Set task >>
Continue the appellate opinion on Vehicle Code section 23152 from its last sentence.
-- START OF Page --
143 Cal. App. 3d Supp.1

Appellate Department, Superior Court, Los Angeles

[Crim. A. No. 20134.

Apr. 1, 1983.]

THE PEOPLE, Plaintiff and Respondent, v. MARK DANIEL WOODARD, Defendant and Appellant.

*Supp.3Counsel

Nancy B. Sperber for Defendant and Appellant.

Robert H. Philibosian, District Attorney, Roderick W. Leonard and Sterling S. Suga, Deputy District Attorneys, for Plaintiff and Respondent.

Opinion

REESE, J.

I.

Factual Background

This is an appeal from the judgment rendered against appellant on July 8, 1982, in Whittier Municipal Court following appellant’s guilty plea to a violation of Vehicle Code section 23152, subdivision (b) (a person with a blood alcohol content of 0.10 percent or greater, driving a motor vehicle). Prior to the plea entry, the court heard and overruled a demurrer filed by appellant. The judgment provided that appellant be placed on summary probation for three years, ordered to pay a fine of $390 plus penalty assessment, ordered to participate in an alcohol education program, and that his driving privileges be restricted for ninety days. Notice of appeal was timely filed.

n.

Issues

Appellant attacks the constitutionality of Vehicle Code section 23152, subdivision (b) upon the same grounds as charged in his overruled demurrer:

(1) The statute fails to provide adequate notice and thereby results in a denial of due process of law;

*Supp.4(2) The statute is an invalid strict liability statute; and

(3) The statute in conjunction with other state laws is in violation of the Fifth Amendment right against self-incrimination.

m.

Discussion

A. Adequacy of Notice

1. It is a general rule of statutory construction that appellate courts should construe statutes so as to render them valid whenever possible. (Bryant v. Swoap (1975) 48 Cal.App.3d 431, 439 [121 Cal.Rptr. 867].) Unconstitutionality must be clearly shown and any doubts resolved in favor of the statute’s validity. (Erlich v. Municipal Court (1961) 55 Cal.2d 553, 558 [11 Cal.Rptr. 758, 360 P.2d 334].)
-- END OF Page --
-- START OF Material provided --
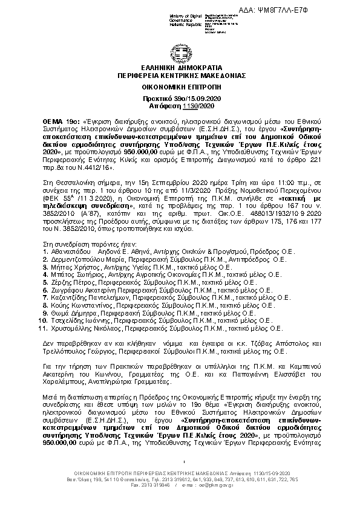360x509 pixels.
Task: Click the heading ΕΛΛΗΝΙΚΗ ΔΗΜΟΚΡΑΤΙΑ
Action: coord(179,68)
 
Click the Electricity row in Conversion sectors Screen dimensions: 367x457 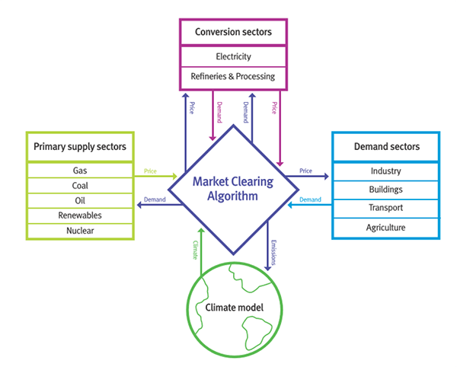[x=233, y=56]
-- END OF Material provided --
Answer to this problem >>
2. We disagree with appellant’s contention that Vehicle Code section 23152, subdivision (b) is void for vagueness and is a denial of due process in not providing fair notice of the conduct prohibited. The statute does not require, as appellant alleges in argument, that “every person be aware of very specific formulas.” An analogous meritless position was adopted by the appellant in People v. Perkins (1981) 126 Cal.App.3d Supp. 12, 21 [179 Cal.Rptr. 431] charging that Vehicle Code section 23126 (now Veh. Code, § 23155) was unconstitutionally vague. In that case, this court stated, “This argument is based on the premise that one cannot be expected to know when his blood alcohol will reach a level to invoke the statutory presumption. There is no showing, nor could there reasonably be, that a driver cannot tell when his or her sobriety has been affected to such an extent as to significantly impair driving ability.” (Italics added.)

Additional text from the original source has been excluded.